1741 attack – Cartagena Colombia
Starting in mid-April 1741, the city endured a siege by a large British armada under the command of Admiral Edward Vernon. The engagement, known as Battle of Cartagena de Indias, was part of the larger War of Jenkins’ Ear. The British armada included 50 warships, 130 transport ships, and 25,600 men, including 2,000 North American colonial infantry. The Spanish defense was under the command of Sebastián de Eslava and Don Blas de Lezo. The British were able to take the Castillo de San Luis at Bocachica and land marines on the island of Tierrabomba and Manzanillo. The North Americans then took La Popa hill.
Following a failed attack on San Felipe Barajas on 20 April 1741, which left 800 British dead and another 1,000 taken prisoner, Vernon lifted the siege. By that time he had many sick men from tropical diseases. An interesting footnote to the battle was the inclusion of George Washington’s half brother, Lawrence Washington, among the North American colonial troops. Lawrence later named his Mount Vernon estate in honor of his commander.
Silver Age (1750–1808) – Cartagena Colombia
In 1762, Antonio de Arebalo published his Defense Plan, the Report on the estate of defense on the avenues of Cartagena de Indias.

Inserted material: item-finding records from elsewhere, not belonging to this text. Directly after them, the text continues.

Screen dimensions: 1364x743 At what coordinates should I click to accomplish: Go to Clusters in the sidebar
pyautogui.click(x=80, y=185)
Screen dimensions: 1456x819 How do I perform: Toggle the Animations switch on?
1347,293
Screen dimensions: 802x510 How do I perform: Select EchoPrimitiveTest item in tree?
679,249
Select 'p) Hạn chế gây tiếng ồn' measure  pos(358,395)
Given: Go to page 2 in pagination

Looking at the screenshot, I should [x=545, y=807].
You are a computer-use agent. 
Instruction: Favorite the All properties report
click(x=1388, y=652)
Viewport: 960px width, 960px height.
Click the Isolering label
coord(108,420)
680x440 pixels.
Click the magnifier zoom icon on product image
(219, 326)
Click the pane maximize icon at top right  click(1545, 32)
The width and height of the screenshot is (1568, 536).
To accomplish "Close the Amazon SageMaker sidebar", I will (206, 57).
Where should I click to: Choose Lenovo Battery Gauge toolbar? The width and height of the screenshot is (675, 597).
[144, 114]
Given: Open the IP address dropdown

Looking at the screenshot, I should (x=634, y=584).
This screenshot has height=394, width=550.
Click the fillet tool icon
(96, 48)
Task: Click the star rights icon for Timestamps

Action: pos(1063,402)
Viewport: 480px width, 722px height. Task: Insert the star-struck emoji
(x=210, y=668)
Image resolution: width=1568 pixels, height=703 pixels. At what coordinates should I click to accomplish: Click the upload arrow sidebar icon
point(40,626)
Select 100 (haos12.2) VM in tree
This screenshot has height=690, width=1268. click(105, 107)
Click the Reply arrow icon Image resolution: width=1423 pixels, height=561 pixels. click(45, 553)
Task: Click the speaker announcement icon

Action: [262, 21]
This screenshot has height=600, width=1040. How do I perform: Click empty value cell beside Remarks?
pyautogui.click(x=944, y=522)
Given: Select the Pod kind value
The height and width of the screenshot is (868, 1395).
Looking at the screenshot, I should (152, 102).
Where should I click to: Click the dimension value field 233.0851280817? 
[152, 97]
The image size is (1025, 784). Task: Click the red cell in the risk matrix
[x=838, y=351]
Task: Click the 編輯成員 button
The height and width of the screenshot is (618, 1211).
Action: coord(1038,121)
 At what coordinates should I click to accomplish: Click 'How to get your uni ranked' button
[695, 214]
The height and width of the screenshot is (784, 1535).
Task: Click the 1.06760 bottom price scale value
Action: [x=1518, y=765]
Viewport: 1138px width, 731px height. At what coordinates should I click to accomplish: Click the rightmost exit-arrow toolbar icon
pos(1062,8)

This engineer continued the work to make Cartagena impregnable, including the construction from 1771 to 1778, of a 3400 yards long underwater jetty across the Bocagrande called the Escollera. Arebalo had earlier completed San Fernando, and the fort-battery of San Jose in 1759, then added El Angel San Rafael on El Horno hill as added protection across the Bocachica.
Among the censuses of the 18th century was the special census of 1778, imposed by the governor of the time, D. Juan de Torrezar Diaz Pimienta – later Viceroy of New Granada – by order of the Marquis of Ensenada, Minister of Finance – so that he would be provided numbers for his Catastro tax project, which imposed a universal property tax he believed would contribute to the economy while at the same time increasing royal revenues dramatically. The census of 1778, besides having significance for economic history, required each house to be described in detail and its occupants enumerated, making the census an important tool The census revealed what Ensenada had hoped. However, his enemies in the court convinced King Charles III to oppose the tax plan.